Copy the lines from the one containing "You are a GUI" through the last line, changing "Slide Sorter" to "Outline" and leaving everything else the same.
##### Rows
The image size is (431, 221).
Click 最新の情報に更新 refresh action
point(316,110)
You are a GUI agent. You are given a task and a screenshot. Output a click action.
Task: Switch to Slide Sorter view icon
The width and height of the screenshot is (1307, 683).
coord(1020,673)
##########
_Reply_
You are a GUI agent. You are given a task and a screenshot. Output a click action.
Task: Switch to Outline view icon
The width and height of the screenshot is (1307, 683).
coord(1020,673)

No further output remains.